Updated

An attorney representing the family of a woman found dead in a San Francisco General Hospital stairwell earlier this year is disputing the official medical examiner's report into her death,  which concluded that it probably resulted from a chemical imbalance related to chronic alcohol abuse.

Haig Harris asserted to the San Francisco Chronicle Saturday that Lynne Spalding's death wasn't related to alcoholism and insisted that she died of starvation or dehydration.

He said the mention of alcoholism "demeans the memory of this woman, without telling us when she died, how long she was out there suffering.

"The bottom line is she didn't have fluids for any number of days from the day she went out (from her room) until the day she died - they were trying to make it as though she was a woman who was going to die anyway," Harris said. "It's absurd. None of it makes any sense."

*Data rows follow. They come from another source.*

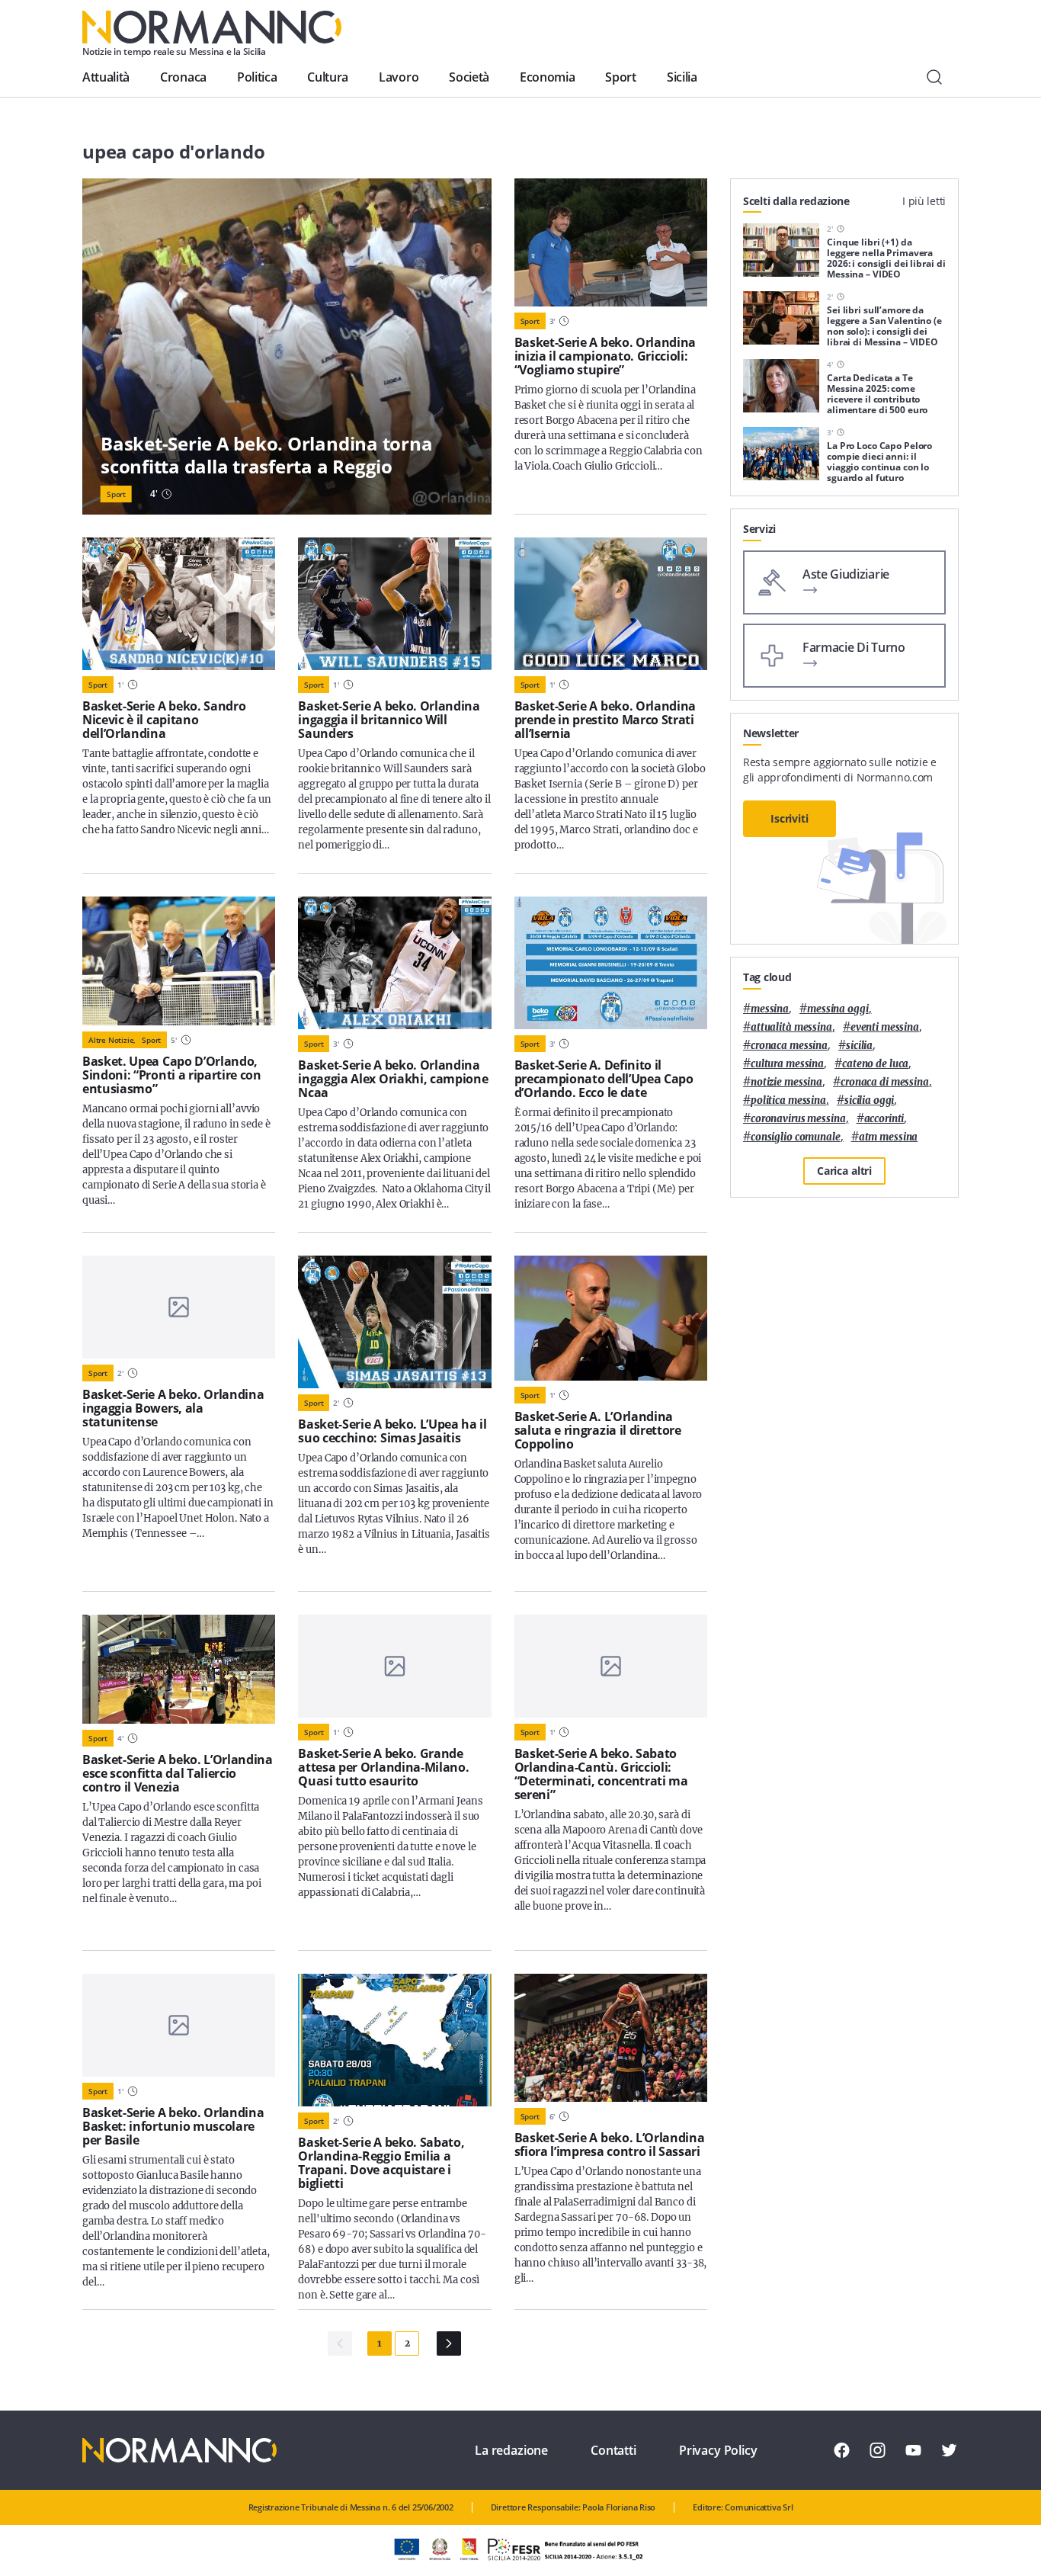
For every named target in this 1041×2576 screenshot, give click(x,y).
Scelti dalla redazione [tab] (796, 201)
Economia (547, 77)
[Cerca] (934, 77)
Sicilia (682, 77)
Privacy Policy (718, 2450)
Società (469, 77)
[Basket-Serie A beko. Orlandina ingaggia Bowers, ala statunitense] (178, 1307)
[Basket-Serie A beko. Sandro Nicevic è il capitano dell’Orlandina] (178, 603)
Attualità (106, 77)
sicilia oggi (869, 1100)
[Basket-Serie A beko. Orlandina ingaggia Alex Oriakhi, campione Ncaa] (394, 963)
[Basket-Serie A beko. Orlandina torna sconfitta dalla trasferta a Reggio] (287, 346)
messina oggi (837, 1008)
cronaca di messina (885, 1082)
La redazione (511, 2450)
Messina (770, 1008)
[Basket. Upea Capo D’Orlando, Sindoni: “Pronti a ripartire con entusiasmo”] (178, 961)
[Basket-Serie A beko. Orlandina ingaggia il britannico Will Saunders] (394, 603)
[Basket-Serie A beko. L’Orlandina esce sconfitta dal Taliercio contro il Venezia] (178, 1669)
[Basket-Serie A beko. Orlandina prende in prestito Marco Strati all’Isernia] (610, 603)
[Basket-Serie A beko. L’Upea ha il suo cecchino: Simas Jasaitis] (394, 1322)
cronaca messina (789, 1045)
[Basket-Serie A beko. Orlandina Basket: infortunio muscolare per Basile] (178, 2025)
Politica (257, 77)
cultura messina (787, 1063)
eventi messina (884, 1027)
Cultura (327, 77)
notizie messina (786, 1082)
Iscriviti (789, 818)
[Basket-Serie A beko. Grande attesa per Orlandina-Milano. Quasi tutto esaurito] (394, 1666)
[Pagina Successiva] (449, 2343)
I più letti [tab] (924, 201)
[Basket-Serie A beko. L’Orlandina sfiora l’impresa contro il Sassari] (610, 2038)
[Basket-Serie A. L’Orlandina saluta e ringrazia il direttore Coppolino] (610, 1318)
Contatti (613, 2450)
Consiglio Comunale (796, 1137)
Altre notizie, (112, 1040)
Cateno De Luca (875, 1063)
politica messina (788, 1100)
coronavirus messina (798, 1118)
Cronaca (183, 77)
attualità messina (791, 1027)
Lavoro (398, 77)
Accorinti (884, 1118)
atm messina (888, 1137)
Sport (620, 77)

However, Harris did admit that Spalding drank a glass of wine nightly and suffered weight loss due to a lack of food at the hospital.

The report said that Spalding had been dead "for some time" when she was found. It also said that the woman had been in a state of confusion and disorientation at the hospital on the day she vanished.

Spalding's body was found in a locked stairwell October 8, 17 days after she went missing from her hospital room. The San Francisco Sheriff's Department has acknowledged that it committed multiple errors during the search for Spalding, including admitting that no one searched for her after a hospital administrator reported seeing someone collapsed on her back in the stairwell on October 4.

David Perry, a family spokesman, also denied that Spalding had a drinking problem.

No one at the medical examiner's office immediately responded to requests for comment from either the Chronicle or the Associated Press.

The Associated Press contributed to this report.